### SELECTED PASSAGE:
Avro Unpacked

2025-02-01

Data serialization is the backbone of distributed systems, enabling applications to communicate efficiently. Let’s explore why Apache Avro has emerged as a powerful alternative to traditional tools like Java serialization, JSON, and Protobuf—and how it solves their limitations.

Language-Specific Formats

Java’s built-in serialization

public class User implements Serializable {
  private String name;
  private int age;
}

// Serialize
ObjectOutputStream out = new ObjectOutputStream(new FileOutputStream("user.ser"));
out.writeObject(new User("Alice", 30));

Python pkl

import pickle

user = {"name": "Alice", "age": 30}
pickle.dump(user, open("user.pkl", "wb"))

Problems with Language-Specific serialization

  • Language Lock-in: Java serialization only works in Java; Pickle only in Python.
  • Security Risks: Pickle can execute arbitrary code during deserialization.
  • Versioning Issues: Adding/removing fields breaks backward compatibility.
  • Performance Limitations: Not always optimized for performance, which can be a bottleneck in high-throughput applications.

How Avro Fixes This

Avro uses language-agnostic schemas (defined in JSON). Data is serialized in a compact binary format readable by any language. No code execution risks!

Problem with XML and JSON

Json Example

{
  "name": "Alice",
  "age": 30
}

Problems

  • Verbosity: Although all files are ultimately bits on disk, text-based formats like JSON or XML encode data in a human-readable ASCII/UTF-8 text representation, whereas binary formats (like Avro's data) use more compact, machine-readable encodings that are typically smaller and faster to parse.
  • Lack of strict typing: No enforcement of data types or structure. This can lead to runtime casting errors or confusion if you expect an integer but receive a string.
  • Schema Evolution Nightmares: Adding a new field (e.g., email) breaks older clients. More work need to be done by frameworks reading data for schema to evolve.

#+end_src

Security Vulnerabilities

Some built-in serialization mechanisms can be vulnerable to security exploits, particularly when handling data from untrusted sources. Deserializing malicious data could lead to arbitrary code execution. For example, Java's serialization has been associated with security issues in the past

How Avro Fixes This

Avro schemas enforce structure and enable safe evolution:

{
  "type": "record",
  "name": "User",
  "fields": [
    {"name": "name", "type": "string"},
    {"name": "age", "type": "int"}
  ]
}

Data is stored in binary format (compact), and schemas can evolve without breaking compatibility.

### LISTED ENTRIES:
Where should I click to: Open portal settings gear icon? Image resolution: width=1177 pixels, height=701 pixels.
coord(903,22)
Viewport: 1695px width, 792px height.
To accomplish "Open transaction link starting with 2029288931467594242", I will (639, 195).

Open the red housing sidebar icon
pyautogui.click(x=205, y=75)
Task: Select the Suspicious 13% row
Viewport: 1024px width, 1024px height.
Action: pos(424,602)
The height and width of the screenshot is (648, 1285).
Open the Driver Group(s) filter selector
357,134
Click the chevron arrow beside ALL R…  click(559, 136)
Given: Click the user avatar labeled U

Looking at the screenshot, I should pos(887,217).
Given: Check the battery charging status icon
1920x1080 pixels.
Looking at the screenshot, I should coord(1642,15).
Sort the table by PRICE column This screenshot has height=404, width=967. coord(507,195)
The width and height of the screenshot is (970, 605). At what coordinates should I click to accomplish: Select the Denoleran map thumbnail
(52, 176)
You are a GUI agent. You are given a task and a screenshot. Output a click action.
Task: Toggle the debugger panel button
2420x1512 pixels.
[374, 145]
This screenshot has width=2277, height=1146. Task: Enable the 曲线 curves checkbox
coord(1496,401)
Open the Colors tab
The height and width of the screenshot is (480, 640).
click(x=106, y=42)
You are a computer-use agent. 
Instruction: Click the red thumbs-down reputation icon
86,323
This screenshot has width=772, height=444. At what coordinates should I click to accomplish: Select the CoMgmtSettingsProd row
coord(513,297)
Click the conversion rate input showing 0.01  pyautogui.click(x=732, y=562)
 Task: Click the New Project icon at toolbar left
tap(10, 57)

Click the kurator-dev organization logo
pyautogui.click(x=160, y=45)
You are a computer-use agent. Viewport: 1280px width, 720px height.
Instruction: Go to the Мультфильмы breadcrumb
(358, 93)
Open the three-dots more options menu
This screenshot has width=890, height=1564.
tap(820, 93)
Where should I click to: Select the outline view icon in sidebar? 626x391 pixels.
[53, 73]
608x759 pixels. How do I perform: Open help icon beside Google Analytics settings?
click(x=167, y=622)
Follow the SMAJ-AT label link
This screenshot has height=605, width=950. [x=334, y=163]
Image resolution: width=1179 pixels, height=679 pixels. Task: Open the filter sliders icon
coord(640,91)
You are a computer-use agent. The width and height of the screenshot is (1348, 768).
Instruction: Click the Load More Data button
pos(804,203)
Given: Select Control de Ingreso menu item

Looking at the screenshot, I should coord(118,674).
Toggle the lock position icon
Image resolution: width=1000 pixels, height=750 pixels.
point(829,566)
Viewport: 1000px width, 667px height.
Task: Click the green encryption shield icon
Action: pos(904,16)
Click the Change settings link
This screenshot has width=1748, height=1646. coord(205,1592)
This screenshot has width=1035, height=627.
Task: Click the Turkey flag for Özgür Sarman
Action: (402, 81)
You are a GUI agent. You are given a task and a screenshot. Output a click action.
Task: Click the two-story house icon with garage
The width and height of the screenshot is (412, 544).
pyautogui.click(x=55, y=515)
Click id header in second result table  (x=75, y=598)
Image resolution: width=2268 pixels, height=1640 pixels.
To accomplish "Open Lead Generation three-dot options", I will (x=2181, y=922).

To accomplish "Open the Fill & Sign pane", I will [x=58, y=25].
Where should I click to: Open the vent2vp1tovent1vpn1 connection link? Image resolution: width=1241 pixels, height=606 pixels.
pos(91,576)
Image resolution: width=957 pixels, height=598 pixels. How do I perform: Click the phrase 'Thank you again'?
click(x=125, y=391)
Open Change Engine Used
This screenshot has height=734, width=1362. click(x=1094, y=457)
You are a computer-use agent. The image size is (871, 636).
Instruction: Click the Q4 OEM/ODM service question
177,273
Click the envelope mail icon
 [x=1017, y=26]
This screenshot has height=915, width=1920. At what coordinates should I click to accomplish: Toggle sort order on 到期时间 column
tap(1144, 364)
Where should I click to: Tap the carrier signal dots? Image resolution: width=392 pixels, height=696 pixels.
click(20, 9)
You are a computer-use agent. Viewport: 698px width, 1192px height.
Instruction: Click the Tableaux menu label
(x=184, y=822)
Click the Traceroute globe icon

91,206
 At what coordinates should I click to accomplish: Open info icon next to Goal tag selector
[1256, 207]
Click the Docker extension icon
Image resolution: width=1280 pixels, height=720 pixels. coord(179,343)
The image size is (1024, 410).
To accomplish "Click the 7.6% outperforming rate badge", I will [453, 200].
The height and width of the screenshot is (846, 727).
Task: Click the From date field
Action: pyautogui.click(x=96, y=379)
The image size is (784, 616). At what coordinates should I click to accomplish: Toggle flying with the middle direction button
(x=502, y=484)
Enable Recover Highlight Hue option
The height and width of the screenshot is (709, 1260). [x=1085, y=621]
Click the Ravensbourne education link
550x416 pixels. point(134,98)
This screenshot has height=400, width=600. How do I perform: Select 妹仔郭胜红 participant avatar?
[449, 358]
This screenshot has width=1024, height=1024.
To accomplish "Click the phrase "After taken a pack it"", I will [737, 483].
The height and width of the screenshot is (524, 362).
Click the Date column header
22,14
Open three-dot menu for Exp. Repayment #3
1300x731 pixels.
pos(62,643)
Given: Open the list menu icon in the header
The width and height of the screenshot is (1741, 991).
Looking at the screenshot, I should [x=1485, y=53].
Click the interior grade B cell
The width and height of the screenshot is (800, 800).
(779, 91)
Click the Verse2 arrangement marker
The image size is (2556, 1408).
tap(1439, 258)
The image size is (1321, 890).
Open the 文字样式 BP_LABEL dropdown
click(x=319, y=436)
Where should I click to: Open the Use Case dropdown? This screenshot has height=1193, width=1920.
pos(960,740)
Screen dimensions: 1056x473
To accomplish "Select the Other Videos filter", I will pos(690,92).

### REQUIREMENTS:
- A) In the Avro overview, what security risk is attributed to Python's Pickle?
- B) Write the next part of the Avro overview, picking up immediately after its final sentence.

### SET OF ANSWERS:
- A) Pickle can execute arbitrary code during deserialization.

- B)
Thrift and Protobuf

Protobuf example

message User {
  required string name = 1;
  required int32 age = 2;
}

Problems

  • Schema Evolution Complexity: Can’t remove fields without reserving tags.

      message User {
        required string name = 1;
        reserved 2;           // Can't use tag 2 again if field removed
        optional string phone = 3;
        optional int32 birth_year = 4; // New field
      }
  • Code Generation Overhead: Requires compiling .proto/.thrift files into classes.
  • No Dynamic Typing: Schemas are rigid and tied to generated code. If schema change, code needs re-generation.

How Avro Fixes This

  • Schema Resolution: Avro readers can use a different schema than writers. Just remove a field, no need of reserving a tag.
  • No Code Generation: Avro supports dynamic typing (optional).
  • Schema Stored with Data: The schema is embedded in the serialized payload, enabling self-describing data.

Why avro

Inro

Writer Schema (old):

{
  "type": "record",
  "name": "User",
  "fields": [
    {"name": "name", "type": "string"},
    {"name": "age", "type": "int"}
  ]
}

Reader Schema (new):

{
  "type": "record",
  "name": "User",
  "fields": [
    {"name": "name", "type": "string"}
  ]
}

When deserializing, Avro ignores the missing age field automatically.

Advantages

  • Cross-Language Support: Works seamlessly in Java, Python, C++, etc.
  • Schema Evolution: Add/remove fields without breaking compatibility.
  • Efficiency: Compact binary format with embedded schemas.

While JSON, Protobuf, and others have their uses, Apache Avro stands out for modern systems where schemas evolve dynamically and cross-language compatibility is critical. By combining the best of schemas, efficiency, and flexibility, Avro is the Swiss Army knife of serialization.

Schemas

Apache Avro supports two schema formats.

Avro IDL (AVDL)

A human-friendly format for defining Avro schemas and RPC protocols. Resembles programming language syntax for readability.

protocol UserService {
  /** A user record */
  record User {
    string name;
    int age;
  }

  // RPC method definition
  User getUser(string id);
}
Advantages
  • Concise Syntax: Easier to write and read for developers familiar with programming languages.
  • Supports RPC: Can define both data schemas (records) and RPC service interfaces in one file.
  • Namespaces and Documentation: Allows namespacing (org.example.User) and inline comments for clarity.
  • Code Generation: Compiles to AVSC (JSON) and generates client/server code for RPC.

Avro Schema (AVSC)

{
  "type": "record",
  "name": "User",
  "namespace": "UserService",
  "fields": [
    {"name": "name", "type": "string"},
    {"name": "age", "type": "int"}
  ]
}
Advantages
  • Machine-Readable: JSON is widely supported and easy to parse programmatically.
  • No Compilation Needed: Can be used directly without generating code.
  • Dynamic Typing: Schemas can be loaded at runtime (e.g., from a registry or database).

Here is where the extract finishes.